Branch, T.A., Stafford, K.M., Palacios, D.M., Allison, C., Bannister, J.L., Burton, C.L.K., Cabrera, E., Carlson, C.A., Galletti Vernazzani, B., Gill, P.C. and Hucke-Gaete, R. Past and present distribution, densities and movements of blue whales Balaenoptera musculus in the Southern Hemisphere and northern Indian Ocean. Mammal Review, 2007, 37(2), pp.116-175

Chambellant M., Beauplet G., Guinet C., Georges J.Y. 2003. Long-term evaluation of pup growth and preweaning survival rates in subantarctic fur seals, Arctocephalus tropicalis, on Amsterdam Island. Canadian Journal of Zoology. 2003, 81, 1229-1239 

Georges J.Y., Bonadonna F., Guinet C. 2000. Foraging habitat and diving activity of lactating Subantarctic fur seals in relation to sea-surface temperatures on Amsterdam Island. Marine Ecology Progress Series. 2000, 196, 291-304

Guinet C., Jouventin P., Georges J.Y. 1994. Long term population changes of fur seals Arctocephalus gazella and A. tropicalis on subantarctic (Crozet) and subtropical (Saint Paul and Amsterdam) islands and their possible relationship to El Niño Southern Oscillation. Antarctic Science. 1994, 6, 473-478

Paulian, P. 1964. Contribution a l’etude de l’otarie de l’Ile d’Amsterdam. Mammalia 1964, 28, 1-146.

Roux, J.P. 1987. Subantarctic fur seal, Arctocephalus tropicalis, in French Subantarctic territories. In Status, Biology, and Ecology of Fur Seals. Croxall, J. P. and R. L. Gentry (Eds). NOAA tech. Rep. NMFS 51: 79–81 (Proceedings of an International Symposium and Workshop, Cambridge, England, April 1984)
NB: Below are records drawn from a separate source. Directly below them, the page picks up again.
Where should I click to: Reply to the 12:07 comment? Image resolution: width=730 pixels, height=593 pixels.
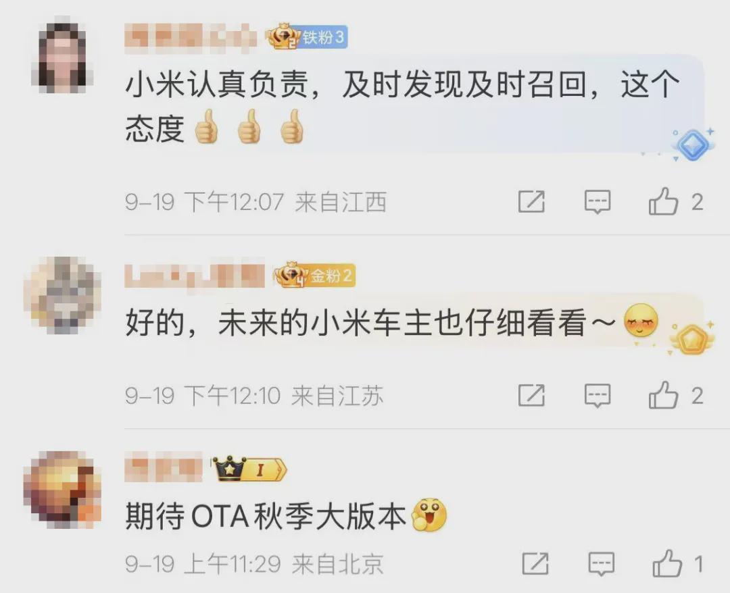598,202
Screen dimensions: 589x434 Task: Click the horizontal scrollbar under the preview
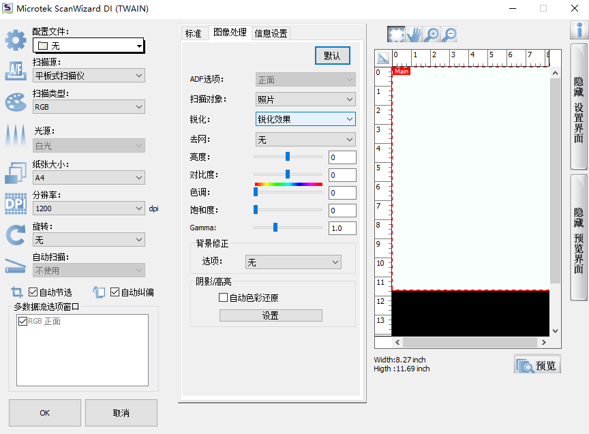point(470,342)
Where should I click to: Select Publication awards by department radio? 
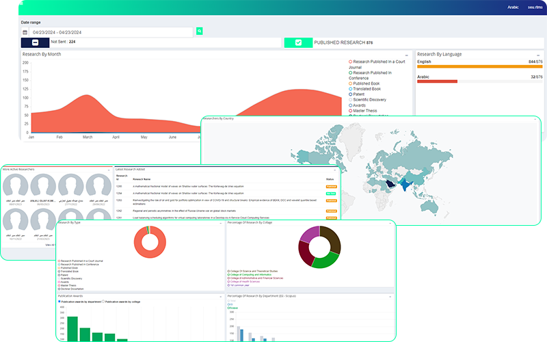coord(59,300)
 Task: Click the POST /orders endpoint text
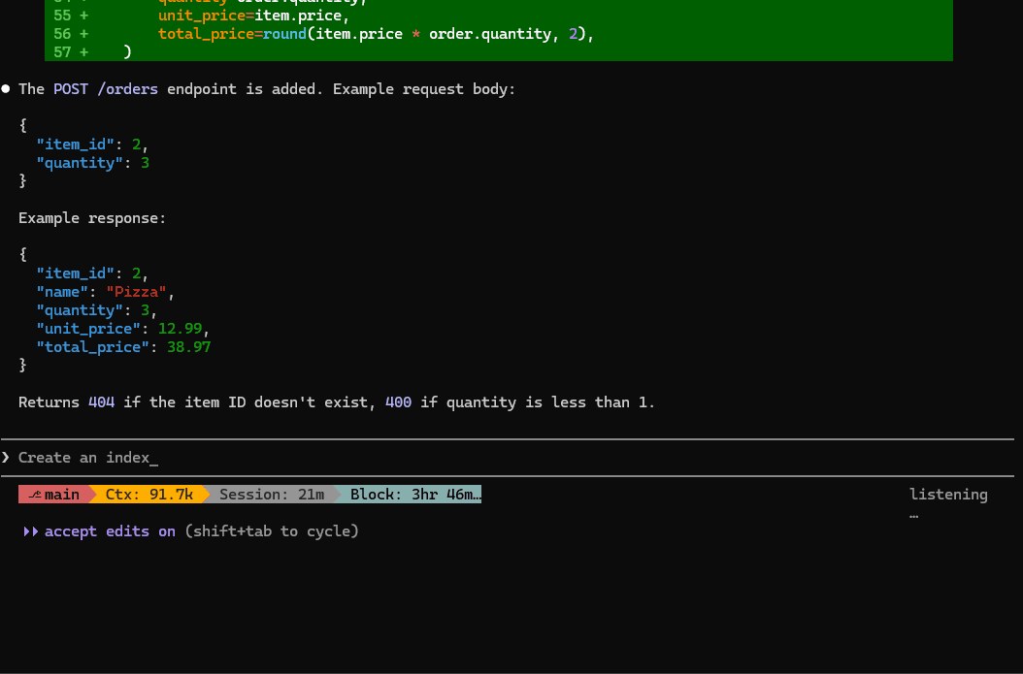pos(105,89)
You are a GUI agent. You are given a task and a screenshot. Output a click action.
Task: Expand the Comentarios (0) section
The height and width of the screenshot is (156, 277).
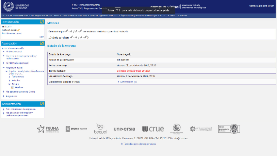128,82
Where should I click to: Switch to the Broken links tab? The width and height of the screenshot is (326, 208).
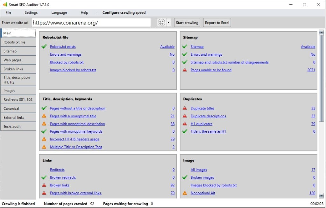(x=18, y=69)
Samaran, F., Adam, O., Guinet, C. 2010. Discovery of a mid-latitude sympatric area for two Southern Hemisphere blue whale subspecies. ESR 12:157-165 (2010) DOI:

Tixier P., Guinet C. 2013. Catalogue de Photo-Identification 2013: Orques des îles Amsterdam et St Paul.  Réserve Naturelle des Terres Australes Terres Australes et Antarctiques Françaises & Centre d’Etudes Biologiques de Chizé – CNRS.